— START INPUT ROWS —
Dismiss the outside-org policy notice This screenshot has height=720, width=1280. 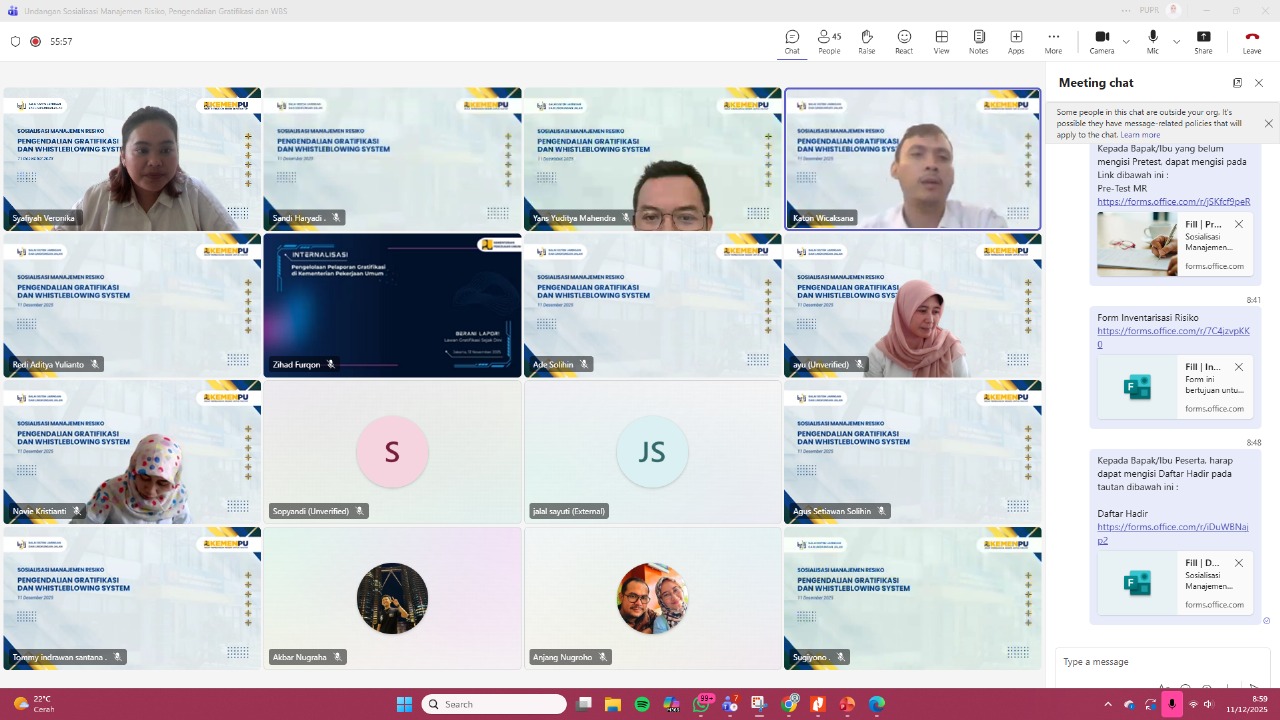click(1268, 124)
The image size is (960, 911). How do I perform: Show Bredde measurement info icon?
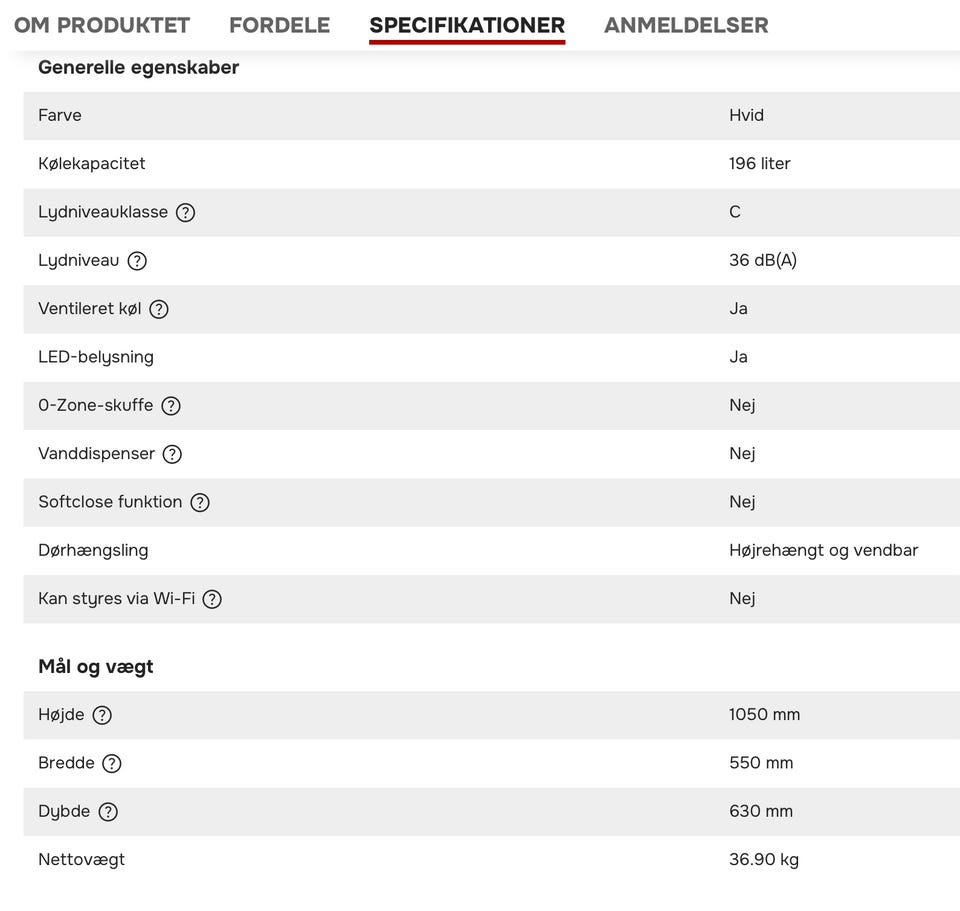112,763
— END INPUT ROWS —
— START INPUT ROWS —
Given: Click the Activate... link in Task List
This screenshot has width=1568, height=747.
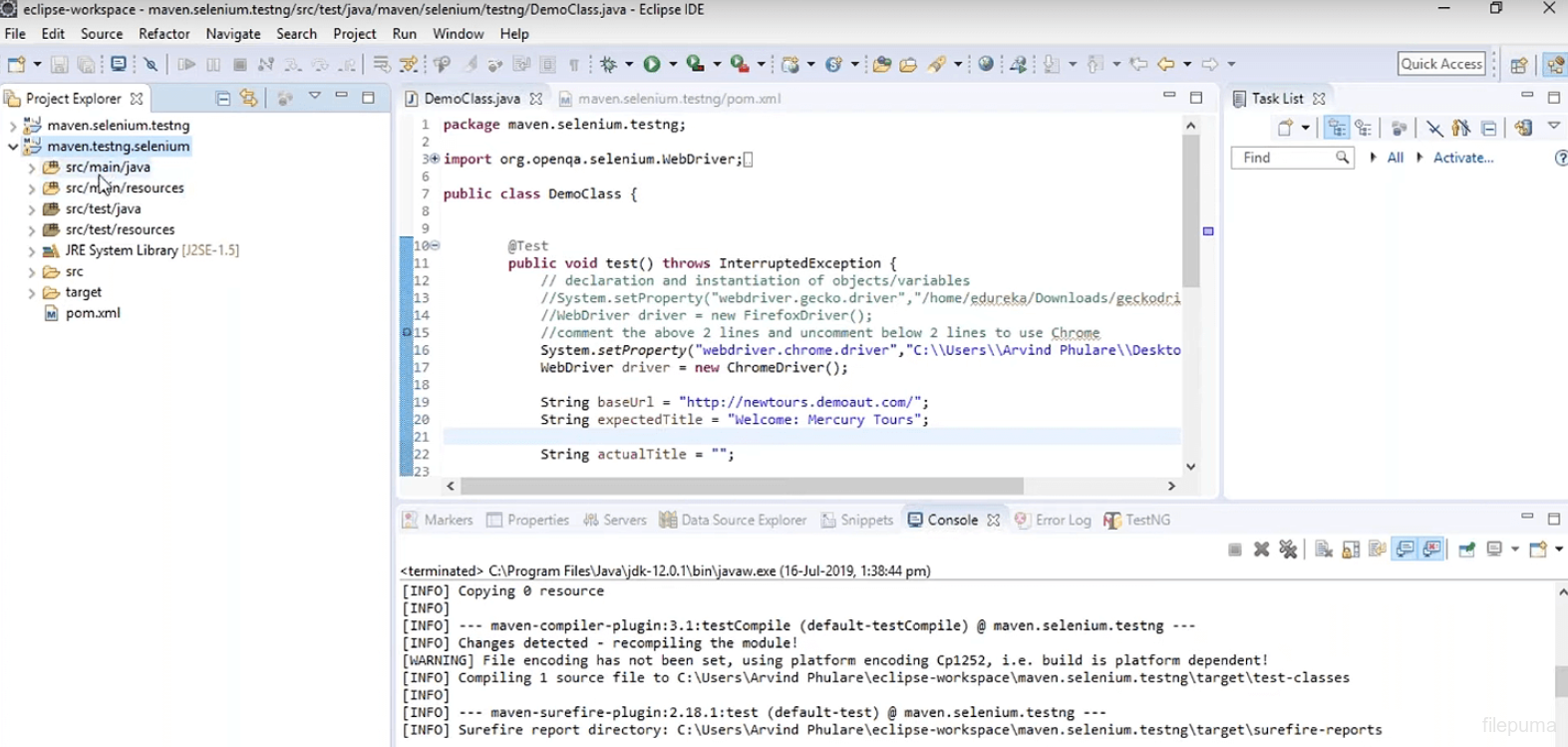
— END INPUT ROWS —
> EXERCISE OBJECTIVE:
Swap "Task List" for "Task Panel" in the lines starting at the one containing "Given: Click the" and ending at the one containing "This screenshot has width=1568, height=747.", then write out only those lines with everything else unchanged.

> RESULT OF THIS TASK:
Given: Click the Activate... link in Task Panel
This screenshot has width=1568, height=747.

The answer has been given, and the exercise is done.